Where to Look, Generally Speaking
If your legacy IT system is a tech Frankenstein made up of jammed-together, unrelated parts that barely function, it’s time to take action. Identifying where to look within your IT morass can be paralyzing. However, if you focus on the following broad categories, and apply some of the questions listed above, it will get you started on the right path forward:
- Software and hardware inventory
- Security tools, processes, and documentation
- Patch and update processes
- Required features and functionality (what you have and what you need)
- IT staff performance and capacity
- Downtime tracking and analysis
- Customer experience feedback
- Employee input and surveys
- Employee training
- Cost-benefit analysis of new IT hire versus outsourced partner
What to Next to Ask, Generally Speaking
• What hardware do you have?
• Where is your data housed?
• What software licenses do you hold?
• Where is your documentation and is it up-to-date?
• Is your security software up-to-date?
• Do you have a disaster recovery and business continuity plan and is it tested?
• Are your various software programs and systems communicating properly?
• Do you have a cybersecurity training program and updated guidebook?
• What patches and software updates are outdated?
• When was the last time your CPA firm employees were trained on IT-related subjects?
• How is IT underperformance impacting the customer experience?
• What is the frequency and length of downtime caused by IT-related issues?
• How is your IT person or small team performing?

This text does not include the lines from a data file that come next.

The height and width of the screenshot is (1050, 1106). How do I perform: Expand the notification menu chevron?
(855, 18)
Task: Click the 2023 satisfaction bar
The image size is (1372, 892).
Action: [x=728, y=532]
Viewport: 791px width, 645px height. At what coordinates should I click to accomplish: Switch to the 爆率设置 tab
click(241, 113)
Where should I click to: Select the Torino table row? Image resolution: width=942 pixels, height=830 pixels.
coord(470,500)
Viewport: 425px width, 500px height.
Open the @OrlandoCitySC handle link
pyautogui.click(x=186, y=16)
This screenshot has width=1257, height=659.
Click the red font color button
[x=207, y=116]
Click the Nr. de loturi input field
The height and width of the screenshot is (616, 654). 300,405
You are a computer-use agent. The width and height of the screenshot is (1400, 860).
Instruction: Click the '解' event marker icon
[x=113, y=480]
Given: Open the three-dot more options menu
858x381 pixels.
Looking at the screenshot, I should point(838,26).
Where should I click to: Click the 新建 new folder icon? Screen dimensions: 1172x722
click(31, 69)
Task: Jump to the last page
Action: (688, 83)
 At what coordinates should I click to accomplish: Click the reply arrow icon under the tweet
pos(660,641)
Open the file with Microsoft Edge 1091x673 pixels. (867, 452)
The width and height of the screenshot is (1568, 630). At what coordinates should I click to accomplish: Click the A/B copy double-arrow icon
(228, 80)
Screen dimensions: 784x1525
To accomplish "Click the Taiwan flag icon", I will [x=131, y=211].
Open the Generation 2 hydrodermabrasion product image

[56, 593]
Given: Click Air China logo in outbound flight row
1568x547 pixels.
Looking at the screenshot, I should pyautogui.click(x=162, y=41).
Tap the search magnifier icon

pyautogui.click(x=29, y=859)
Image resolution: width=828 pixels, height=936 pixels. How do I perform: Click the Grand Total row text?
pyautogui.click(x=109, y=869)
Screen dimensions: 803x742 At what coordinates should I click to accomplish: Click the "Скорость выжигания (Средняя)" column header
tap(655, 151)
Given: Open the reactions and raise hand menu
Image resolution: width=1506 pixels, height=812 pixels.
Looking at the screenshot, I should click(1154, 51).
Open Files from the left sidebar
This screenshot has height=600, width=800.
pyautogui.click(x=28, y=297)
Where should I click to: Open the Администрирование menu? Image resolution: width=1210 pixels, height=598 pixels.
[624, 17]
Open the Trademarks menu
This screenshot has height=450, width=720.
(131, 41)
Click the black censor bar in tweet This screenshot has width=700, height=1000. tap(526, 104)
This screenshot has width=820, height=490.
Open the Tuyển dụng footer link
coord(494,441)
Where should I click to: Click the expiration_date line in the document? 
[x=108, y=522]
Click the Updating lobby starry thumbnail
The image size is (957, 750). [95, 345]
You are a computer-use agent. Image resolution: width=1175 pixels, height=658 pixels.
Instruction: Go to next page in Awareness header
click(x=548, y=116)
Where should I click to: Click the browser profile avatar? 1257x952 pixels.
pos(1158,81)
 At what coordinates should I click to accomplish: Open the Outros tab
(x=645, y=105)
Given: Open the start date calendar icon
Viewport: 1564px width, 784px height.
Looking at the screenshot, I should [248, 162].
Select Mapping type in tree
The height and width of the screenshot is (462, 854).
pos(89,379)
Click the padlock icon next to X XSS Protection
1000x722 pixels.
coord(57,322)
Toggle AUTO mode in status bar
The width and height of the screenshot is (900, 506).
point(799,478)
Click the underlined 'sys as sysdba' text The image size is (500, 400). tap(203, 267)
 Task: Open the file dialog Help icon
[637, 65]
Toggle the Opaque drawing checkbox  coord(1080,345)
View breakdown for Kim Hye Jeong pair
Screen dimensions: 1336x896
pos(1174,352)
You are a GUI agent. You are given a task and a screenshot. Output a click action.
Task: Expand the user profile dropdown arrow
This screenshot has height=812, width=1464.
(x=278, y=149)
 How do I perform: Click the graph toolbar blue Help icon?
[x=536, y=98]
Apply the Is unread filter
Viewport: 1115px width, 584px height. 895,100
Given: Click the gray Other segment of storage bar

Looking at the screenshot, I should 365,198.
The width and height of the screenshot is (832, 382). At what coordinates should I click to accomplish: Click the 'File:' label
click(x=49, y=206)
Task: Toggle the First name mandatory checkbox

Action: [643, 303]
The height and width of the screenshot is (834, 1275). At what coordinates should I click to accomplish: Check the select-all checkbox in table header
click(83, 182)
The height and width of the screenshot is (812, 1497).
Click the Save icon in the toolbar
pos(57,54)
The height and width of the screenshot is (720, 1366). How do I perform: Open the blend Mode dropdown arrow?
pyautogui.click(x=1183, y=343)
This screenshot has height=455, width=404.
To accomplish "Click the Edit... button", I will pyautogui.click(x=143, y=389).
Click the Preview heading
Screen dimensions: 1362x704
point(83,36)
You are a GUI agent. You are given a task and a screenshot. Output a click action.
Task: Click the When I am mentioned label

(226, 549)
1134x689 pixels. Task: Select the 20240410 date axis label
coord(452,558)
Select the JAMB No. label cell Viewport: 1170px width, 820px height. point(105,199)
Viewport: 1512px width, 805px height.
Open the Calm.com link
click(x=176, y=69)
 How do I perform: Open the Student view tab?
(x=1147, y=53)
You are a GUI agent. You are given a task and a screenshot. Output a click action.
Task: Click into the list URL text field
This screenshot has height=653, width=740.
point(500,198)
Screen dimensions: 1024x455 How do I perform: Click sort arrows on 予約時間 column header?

Are they overwhelmed? Is this due to lack of staffing or IT inefficiencies?
These are just a few categories and questions to get you started building a framework for a self-audit of your IT system and how it impacts your business.
Your IT Audit Won’t Give You All the Answers — Do It Anyway
It’s also important to note that your self-assessment will not yield all the answers. In fact, it might raise more questions. That said, if your legacy IT infrastructure is struggling, it’s highly likely you and your team don’t have a view (or maybe not even a clue) into what’s ailing it because the problem has been there so long and is deeply entangled.
But here’s what being proactive and self-assessing your IT will provide: A company-wide recognition that change needs to happen and a stronger (though not complete) awareness of your strengths, weaknesses, and unknowns.
This new awareness will reduce the risk of you spending money on the wrong hardware or software, or, even worse, selecting the wrong outsource IT partner that drains your resources and makes things worse. Your IT audit will empower your team with the knowledge it needs to find a solution that makes the most sense for the organization.